The greatest value, I think, attaches to this Life from the exceptional fact that it is not of past history. This young girl has been with us quite lately; indeed, so recently that we all might have known her. Add to this another fact that enhances the preciousness of this biography: the great saints whom we know to have received some of the extraordinary favors vouchsafed by Heaven to this humble virgin, were either religious, or were living in the world singular lives that attracted public attention and curiosity. Gemma Galgani did not belong to either class, but lived an uneventful commonplace life.

Behold this unassuming girl: Of few years, but reaching the old age of a spotless life; a little child of the weaker sex, yet already stronger than all the powers of darkness. Then we have in her a talented girl also of striking candor, always consistent in her words and actions, of perfectly uniform temperament, and at the same time full of active energy and ready to sacrifice herself for others. She scrupulously avoided all singularity, so that none could be detected in her, except her rare attractiveness and an indescribable majesty of bearing. She strove to hide her heavenly endowments from all, and partly succeeded. God, however, effected the ends He had in view during her life through her ingenuous simplicity, and spoke, while she was silent, through her angelic grace and dignity which riveted the attention of beholders and illuminated their minds. In a word, Gemma was an ideal.

According to a distinguished writer, all the Saints of the Catholic Church are ideal men and women. She, like them, charmed and satisfied everyone, leaving nothing to be desired. But it is her most wonderful supernatural endowments which specially signalize this child of Heaven as a messenger of light and encouragement to this generation. Indeed, it may be claimed that no other Servant of God of whom anything is known has been found to have received so many of those extraordinary and exceptional gifts which even among the Saints are reserved to a chosen few. These marvels, owing no doubt to the fervent prayers and unceasing watchfulness of this angelic girl, have only become generally known since her death; and observe here again that, precisely because of their recent occurrence, they have all been verified beyond a shadow of doubt. They have likewise, through the testimony of countless witnesses still living, brought with them the most unanswerable refutation of most of the empty assertions of modern scientists regarding such supernatural matters. This innocent girl is a proof, standing in our midst, of the Infinite Mercy and Love lavished by our Saviour on His creatures in the Incarnation, and another instance of His intimate personal dealings with His faithful servants.

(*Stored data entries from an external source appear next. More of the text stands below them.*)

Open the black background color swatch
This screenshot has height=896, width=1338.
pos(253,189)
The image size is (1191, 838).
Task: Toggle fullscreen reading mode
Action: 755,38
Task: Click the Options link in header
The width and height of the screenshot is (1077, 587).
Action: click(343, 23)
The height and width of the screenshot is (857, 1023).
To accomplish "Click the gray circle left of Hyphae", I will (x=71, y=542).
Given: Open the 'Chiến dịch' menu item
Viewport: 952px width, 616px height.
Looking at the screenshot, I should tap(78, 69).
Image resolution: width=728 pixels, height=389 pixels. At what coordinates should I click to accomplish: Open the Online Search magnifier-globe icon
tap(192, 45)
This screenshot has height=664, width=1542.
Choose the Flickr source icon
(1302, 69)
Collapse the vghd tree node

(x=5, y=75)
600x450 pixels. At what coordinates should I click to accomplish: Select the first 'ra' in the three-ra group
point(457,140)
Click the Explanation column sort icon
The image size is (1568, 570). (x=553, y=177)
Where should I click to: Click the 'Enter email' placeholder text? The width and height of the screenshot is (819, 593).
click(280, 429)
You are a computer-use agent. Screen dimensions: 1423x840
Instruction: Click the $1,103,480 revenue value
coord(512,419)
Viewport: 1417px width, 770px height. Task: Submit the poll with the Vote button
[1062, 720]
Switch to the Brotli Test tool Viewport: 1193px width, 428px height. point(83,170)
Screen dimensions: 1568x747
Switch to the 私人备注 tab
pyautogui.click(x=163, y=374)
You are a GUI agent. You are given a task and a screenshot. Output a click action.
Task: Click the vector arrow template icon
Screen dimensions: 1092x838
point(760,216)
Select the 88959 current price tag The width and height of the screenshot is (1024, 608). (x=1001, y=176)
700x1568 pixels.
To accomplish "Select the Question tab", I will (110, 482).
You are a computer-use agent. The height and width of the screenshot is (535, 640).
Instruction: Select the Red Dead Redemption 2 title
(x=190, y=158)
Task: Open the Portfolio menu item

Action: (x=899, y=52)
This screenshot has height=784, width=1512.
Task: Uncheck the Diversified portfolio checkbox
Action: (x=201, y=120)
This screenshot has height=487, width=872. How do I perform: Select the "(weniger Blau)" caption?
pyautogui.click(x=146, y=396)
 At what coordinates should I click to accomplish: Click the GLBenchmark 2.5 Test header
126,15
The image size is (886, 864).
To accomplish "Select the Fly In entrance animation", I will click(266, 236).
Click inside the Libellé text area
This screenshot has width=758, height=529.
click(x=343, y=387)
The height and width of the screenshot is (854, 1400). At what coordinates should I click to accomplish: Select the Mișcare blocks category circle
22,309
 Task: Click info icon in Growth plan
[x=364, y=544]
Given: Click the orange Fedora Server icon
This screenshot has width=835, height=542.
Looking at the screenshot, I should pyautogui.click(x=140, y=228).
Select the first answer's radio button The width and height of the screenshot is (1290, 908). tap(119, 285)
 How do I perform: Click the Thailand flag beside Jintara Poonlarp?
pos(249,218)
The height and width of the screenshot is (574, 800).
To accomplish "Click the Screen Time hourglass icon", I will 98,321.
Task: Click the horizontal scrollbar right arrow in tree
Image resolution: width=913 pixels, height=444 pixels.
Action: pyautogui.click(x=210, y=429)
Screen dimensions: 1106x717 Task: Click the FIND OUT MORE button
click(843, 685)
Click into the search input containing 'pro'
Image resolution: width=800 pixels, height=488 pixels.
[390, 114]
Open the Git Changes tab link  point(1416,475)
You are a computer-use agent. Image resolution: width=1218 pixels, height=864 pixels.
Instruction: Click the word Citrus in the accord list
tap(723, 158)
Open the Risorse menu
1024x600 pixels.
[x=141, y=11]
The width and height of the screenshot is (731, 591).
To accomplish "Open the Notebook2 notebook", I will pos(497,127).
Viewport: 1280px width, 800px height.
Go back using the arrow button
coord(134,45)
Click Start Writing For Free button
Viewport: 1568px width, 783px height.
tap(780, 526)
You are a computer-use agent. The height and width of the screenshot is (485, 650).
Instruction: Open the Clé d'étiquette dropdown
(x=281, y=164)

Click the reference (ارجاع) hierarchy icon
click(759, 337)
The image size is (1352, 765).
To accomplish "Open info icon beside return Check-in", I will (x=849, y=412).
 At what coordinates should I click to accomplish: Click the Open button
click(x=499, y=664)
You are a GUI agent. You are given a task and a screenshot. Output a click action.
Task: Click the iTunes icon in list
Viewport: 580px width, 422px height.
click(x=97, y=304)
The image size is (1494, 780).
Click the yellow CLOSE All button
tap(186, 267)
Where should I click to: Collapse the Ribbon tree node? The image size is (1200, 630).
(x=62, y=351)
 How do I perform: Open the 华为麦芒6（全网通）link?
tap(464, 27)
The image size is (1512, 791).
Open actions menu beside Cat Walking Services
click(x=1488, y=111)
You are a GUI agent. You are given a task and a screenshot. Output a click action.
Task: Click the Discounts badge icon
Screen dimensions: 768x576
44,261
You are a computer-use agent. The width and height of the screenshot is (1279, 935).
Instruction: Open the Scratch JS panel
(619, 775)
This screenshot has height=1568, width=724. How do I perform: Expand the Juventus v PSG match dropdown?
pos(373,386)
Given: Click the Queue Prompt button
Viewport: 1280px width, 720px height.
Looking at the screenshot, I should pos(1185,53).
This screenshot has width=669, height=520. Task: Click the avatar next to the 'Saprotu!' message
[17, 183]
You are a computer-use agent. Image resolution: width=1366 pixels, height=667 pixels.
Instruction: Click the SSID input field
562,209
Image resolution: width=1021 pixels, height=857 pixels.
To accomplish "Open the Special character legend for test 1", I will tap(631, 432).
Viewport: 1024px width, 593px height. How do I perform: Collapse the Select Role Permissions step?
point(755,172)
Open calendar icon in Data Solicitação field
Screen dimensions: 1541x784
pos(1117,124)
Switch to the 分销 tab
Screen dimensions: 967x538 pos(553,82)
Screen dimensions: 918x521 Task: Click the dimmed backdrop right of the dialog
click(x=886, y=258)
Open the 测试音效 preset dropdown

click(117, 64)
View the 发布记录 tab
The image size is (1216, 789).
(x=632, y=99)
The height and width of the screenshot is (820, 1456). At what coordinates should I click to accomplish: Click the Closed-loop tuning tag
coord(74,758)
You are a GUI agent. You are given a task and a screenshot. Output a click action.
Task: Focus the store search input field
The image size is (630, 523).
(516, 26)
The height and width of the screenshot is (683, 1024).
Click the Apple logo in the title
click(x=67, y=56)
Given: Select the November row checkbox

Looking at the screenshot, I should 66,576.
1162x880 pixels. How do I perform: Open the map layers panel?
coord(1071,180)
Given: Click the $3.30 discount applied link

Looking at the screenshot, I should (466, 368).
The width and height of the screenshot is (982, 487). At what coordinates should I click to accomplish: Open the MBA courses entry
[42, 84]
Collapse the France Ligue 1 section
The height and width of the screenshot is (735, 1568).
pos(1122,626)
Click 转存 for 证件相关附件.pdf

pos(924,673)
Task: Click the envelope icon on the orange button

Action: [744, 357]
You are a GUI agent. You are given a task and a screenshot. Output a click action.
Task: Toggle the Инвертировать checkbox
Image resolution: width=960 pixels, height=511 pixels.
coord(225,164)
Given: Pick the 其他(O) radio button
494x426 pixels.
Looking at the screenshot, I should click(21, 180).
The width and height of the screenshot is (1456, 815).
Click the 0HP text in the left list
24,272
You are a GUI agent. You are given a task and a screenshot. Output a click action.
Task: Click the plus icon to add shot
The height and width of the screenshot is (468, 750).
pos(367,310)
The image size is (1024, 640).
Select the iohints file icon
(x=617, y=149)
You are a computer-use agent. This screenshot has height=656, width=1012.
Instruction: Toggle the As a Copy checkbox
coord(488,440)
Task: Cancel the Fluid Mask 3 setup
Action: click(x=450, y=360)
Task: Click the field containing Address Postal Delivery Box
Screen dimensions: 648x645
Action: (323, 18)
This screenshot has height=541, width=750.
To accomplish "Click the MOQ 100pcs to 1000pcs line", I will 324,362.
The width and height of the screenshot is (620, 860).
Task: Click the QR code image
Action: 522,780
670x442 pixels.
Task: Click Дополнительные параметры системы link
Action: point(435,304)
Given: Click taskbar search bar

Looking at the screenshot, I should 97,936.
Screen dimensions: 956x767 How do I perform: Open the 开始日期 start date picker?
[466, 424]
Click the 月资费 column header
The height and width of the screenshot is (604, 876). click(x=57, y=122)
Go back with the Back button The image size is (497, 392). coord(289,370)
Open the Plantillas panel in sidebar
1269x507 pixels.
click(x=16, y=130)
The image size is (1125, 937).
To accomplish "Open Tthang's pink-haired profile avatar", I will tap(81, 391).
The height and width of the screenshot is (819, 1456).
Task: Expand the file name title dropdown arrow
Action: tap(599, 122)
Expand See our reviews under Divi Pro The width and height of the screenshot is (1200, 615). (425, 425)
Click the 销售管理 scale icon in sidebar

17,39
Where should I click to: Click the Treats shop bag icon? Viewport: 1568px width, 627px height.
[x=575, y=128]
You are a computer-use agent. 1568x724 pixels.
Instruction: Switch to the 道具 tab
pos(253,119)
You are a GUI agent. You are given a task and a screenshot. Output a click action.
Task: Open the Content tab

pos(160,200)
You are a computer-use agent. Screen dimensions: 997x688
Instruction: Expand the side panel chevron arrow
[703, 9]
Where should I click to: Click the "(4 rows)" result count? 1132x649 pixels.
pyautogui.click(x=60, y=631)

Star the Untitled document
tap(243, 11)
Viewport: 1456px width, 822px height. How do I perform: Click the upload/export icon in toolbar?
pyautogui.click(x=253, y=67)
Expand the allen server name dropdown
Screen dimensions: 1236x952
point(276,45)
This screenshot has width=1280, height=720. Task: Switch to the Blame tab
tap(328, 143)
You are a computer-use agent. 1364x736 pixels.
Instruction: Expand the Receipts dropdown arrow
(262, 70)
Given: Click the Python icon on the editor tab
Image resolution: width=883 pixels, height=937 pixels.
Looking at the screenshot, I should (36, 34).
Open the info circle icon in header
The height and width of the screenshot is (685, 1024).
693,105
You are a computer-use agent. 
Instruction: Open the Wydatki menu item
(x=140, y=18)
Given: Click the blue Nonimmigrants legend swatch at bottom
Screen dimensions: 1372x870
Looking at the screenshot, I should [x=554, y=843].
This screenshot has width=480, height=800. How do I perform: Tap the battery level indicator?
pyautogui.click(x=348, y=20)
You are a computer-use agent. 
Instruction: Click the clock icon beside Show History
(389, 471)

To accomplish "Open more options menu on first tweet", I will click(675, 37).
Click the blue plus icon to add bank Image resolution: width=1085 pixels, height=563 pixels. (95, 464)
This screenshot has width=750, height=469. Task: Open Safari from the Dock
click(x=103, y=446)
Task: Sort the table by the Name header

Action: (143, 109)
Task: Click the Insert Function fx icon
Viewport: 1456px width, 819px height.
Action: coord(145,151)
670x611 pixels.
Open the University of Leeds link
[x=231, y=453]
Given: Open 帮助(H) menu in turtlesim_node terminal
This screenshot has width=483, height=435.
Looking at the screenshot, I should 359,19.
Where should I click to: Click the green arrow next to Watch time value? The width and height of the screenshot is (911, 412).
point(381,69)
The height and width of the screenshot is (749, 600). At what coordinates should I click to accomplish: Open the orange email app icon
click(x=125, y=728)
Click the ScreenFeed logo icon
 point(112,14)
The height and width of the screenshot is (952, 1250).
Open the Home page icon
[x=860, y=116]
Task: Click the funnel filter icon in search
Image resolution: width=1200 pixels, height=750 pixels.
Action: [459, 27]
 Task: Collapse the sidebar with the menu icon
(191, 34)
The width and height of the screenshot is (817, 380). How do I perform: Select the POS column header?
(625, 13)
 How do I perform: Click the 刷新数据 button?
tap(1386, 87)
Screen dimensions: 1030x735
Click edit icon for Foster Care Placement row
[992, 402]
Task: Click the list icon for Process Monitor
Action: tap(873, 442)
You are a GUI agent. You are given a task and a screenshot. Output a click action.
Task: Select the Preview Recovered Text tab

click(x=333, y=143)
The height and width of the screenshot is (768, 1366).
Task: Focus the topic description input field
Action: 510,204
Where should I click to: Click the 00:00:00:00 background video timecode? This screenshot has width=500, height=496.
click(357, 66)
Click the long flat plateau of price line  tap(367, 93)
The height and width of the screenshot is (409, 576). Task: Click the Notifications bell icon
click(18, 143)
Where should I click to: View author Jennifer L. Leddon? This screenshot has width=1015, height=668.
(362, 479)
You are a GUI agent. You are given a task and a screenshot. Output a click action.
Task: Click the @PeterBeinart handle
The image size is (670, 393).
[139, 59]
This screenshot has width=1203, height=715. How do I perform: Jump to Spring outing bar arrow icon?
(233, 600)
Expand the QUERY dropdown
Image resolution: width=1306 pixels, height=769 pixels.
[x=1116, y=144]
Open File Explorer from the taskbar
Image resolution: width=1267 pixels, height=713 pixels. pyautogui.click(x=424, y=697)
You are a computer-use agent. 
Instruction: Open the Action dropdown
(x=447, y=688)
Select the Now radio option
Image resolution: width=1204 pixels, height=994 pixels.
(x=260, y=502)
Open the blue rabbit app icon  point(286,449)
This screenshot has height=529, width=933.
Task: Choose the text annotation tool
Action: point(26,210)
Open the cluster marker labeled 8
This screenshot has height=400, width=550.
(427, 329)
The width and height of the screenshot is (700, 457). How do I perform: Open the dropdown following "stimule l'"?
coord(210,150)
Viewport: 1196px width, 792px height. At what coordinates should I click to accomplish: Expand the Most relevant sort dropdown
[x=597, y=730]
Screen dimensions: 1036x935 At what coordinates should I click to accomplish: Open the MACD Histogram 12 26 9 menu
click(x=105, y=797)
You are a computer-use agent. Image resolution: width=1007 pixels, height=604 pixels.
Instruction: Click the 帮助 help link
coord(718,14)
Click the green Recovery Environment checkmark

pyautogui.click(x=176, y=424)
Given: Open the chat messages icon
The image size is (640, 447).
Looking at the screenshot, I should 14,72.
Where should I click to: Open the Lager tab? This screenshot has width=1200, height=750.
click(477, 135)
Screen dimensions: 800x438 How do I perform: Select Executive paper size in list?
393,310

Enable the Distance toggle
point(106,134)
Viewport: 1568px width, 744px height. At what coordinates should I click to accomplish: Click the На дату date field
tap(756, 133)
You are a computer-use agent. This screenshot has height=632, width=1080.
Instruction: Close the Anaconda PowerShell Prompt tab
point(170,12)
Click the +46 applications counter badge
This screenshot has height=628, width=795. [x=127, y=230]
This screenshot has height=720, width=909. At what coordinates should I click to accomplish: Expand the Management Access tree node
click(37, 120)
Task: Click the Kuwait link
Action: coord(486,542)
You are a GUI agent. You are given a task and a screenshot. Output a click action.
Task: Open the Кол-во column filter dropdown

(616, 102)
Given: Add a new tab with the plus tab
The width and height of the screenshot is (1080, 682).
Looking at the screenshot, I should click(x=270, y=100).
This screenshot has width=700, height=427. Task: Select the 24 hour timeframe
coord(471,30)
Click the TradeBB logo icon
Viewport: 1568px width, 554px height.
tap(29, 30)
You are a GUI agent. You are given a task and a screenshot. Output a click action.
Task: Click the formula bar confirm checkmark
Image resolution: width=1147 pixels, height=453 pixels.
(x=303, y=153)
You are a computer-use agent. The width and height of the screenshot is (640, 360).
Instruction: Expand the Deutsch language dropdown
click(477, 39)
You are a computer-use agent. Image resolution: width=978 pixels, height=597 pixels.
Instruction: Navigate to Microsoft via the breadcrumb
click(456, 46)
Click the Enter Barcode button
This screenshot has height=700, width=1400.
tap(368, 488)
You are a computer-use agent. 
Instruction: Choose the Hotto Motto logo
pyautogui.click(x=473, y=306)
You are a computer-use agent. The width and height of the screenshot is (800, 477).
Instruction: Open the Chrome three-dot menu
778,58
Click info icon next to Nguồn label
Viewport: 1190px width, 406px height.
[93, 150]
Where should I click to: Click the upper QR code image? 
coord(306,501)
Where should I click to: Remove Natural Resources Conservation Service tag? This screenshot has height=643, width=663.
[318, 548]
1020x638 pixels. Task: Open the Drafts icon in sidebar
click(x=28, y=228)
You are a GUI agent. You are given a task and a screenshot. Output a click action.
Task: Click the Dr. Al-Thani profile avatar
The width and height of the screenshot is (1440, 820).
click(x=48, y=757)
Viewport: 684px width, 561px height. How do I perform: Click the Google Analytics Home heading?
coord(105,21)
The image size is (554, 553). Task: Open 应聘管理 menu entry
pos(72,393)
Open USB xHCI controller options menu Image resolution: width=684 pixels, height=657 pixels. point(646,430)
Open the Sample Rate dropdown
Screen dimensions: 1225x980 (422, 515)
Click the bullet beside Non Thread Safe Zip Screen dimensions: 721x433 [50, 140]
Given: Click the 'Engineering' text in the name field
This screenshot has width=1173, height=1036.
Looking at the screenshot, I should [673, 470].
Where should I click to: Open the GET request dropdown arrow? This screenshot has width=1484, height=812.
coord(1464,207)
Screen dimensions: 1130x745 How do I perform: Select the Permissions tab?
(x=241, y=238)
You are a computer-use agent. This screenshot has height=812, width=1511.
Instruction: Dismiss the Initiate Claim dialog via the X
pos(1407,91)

The pages of this Life are to many as rays of light and gifts of grace. That some will not reverence the miraculous works of God in His faithful servant goes without saying. The votaries of atheistic science, ignoring the First Cause, build on an unsettled foundation, and refusing to raise their minds to the supernatural, they necessarily remain grovelling in sense. They cannot, because they will not, understand; for pride will never yield to Eternal Truth. Of such it is written: “The sensual man perceiveth not these things that are of the Spirit of God; for it is foolishness to him and he cannot understand.” We await with reverent submission the infallible judgment of Holy Mother Church, for whom alone it is to pronounce on the sanctity of her children, and are full of hope that she will soon proclaim the sanctity of Gemma Galgani. [Gemma was canonized in 1940.] We are emboldened in this by the widespread and rapidly increasing devotion to this child of benediction, and by the numerous miracles that are being wrought through her intercession. It is my humble and trustful prayer that this angelic virgin may take under her spiritual patronage all those who have helped to continue the mission she had on earth by helping to spread the knowledge of her life.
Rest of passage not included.